有好幾條路可以通到菜市場。其中一條,餐館極多,一家一家望過去,雷記瓦缸,有麻辣螃蟹、風味鱔魚、醬水鯽魚、幹椒辣子雞、瓦片烤肉、檸檬雞絲、家鄉洋芋片、家鄉臘肉……各種湯,海帶排骨湯、霸王花煲排骨、花生蓮子排骨湯、番茄排骨湯、綠豆排骨湯。有早點,早點吃米線,豬腳米線、豆腐米線……有一個叫帶皮牛肉莊,貴州風味的,清湯牛肉火鍋、紅湯犛牛肉火鍋、幹鍋爆炒牛肉、貴州酸菜臘肉火鍋。清真店,傣家風味店。還有野山藥火腿雞,純天然綠色火鍋……一個野生菌火鍋,是土雞加野生菌,野生菌是竹蓀、雞油菌、牛肝菌、青頭菌、紅衝菌……有一家思茅風味園,很古怪的有一個叫麻辣豬腦,望之嚇人。

菜市在一處略高的台地,透亮藍天底下一片鮮豔貨品,水淋淋綠色青菜,紅的西紅柿、米白的豆腐、淺灰的蘑菇,人的衣服也是鮮紅豔藍的,透徹的光使所有物品色彩飽滿。一些菜不認識,樣子納罕,那些認識的菜也與圭寧的不大同,黃瓜、冬瓜、白菜,不是粗一點就是細一點,不然就是長短有異,或者莖粗莖細、葉子或肥或瘦,望著總是新鮮。這裏的臭豆腐,是拌上豆豉醬油一起蒸的,還有一種醃茄子,醃熟肉,蘿卜絲幹拌米粉蒸……菠菜兩塊五一斤,佛手也是兩塊五一斤,芭蕉五塊。綠色的芭蕉,一稈一稈地賣,五塊錢一稈,有一種醃過的小魚,十五塊錢一斤,枸杞一塊五一把,包漿豆腐三塊錢一袋……有個女人專門賣自蒸的饅頭,就在菜市入口處,一隻大大的白鐵蒸籠立在她身後,她的饅頭又大又鬆又軟,望之誘人。

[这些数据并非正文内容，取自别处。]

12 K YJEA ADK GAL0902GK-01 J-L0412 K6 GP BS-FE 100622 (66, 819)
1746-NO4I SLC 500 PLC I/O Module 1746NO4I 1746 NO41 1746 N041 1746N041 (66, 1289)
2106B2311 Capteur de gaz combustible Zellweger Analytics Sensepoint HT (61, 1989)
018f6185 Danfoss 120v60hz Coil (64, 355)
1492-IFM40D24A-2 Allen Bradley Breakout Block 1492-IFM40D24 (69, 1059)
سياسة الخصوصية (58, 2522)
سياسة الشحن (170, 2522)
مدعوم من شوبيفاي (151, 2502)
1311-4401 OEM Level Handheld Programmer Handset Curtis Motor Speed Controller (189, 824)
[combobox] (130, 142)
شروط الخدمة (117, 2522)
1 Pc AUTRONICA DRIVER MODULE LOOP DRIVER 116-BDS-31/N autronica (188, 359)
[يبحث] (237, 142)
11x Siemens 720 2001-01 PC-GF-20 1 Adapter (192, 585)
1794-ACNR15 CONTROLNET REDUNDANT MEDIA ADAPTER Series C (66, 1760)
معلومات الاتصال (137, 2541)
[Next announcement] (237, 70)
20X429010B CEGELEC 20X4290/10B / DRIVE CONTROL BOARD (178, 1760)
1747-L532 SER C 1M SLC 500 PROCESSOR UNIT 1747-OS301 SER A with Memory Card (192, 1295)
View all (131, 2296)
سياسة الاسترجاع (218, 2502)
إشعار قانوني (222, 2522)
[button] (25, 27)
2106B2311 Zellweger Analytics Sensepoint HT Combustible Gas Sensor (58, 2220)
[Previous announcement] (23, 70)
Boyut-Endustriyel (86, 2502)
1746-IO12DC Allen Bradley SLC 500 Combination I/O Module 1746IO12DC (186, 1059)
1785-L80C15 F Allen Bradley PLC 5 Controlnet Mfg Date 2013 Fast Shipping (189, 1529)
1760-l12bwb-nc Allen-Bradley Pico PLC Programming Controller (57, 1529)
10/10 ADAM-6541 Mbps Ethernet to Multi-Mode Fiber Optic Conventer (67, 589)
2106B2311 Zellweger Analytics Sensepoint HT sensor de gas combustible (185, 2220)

每次都買一些青菜豆腐西紅柿,撫仙湖的小白魚見了也總要買一點,僅五塊五一斤。還有一種拌辣椒煎熟的魚,十八塊錢一斤,蒸一下就可以。雲箏說寒涼的東西不買,蘿卜是寒的,黃瓜也是寒的,醃了之後更加寒,尤其不能買。豆角和空心菜是性溫可食的,但是農藥太多,也不買。蘑菇可以買,蘑菇是寒的,炸著吃可以。她們飲食講究,一般是,煎小魚、土豆燒辣椒、空心菜、枸杞葉子蒸臘肉、蒸小魚、炸蘑菇,再加碟紅薯葉子和煎粽子。或者是,土豆燒胡蘿卜,黃瓜炒雞蛋加上紅燈籠椒、幹燒豆角、蒸毛豆腐、枸杞葉,或者是包漿豆腐加西紅柿,空心菜同豆豉薑蒜炒一炒,蒸肉片,熟豬肉切成片蒸,蒸雞蛋、煎年糕。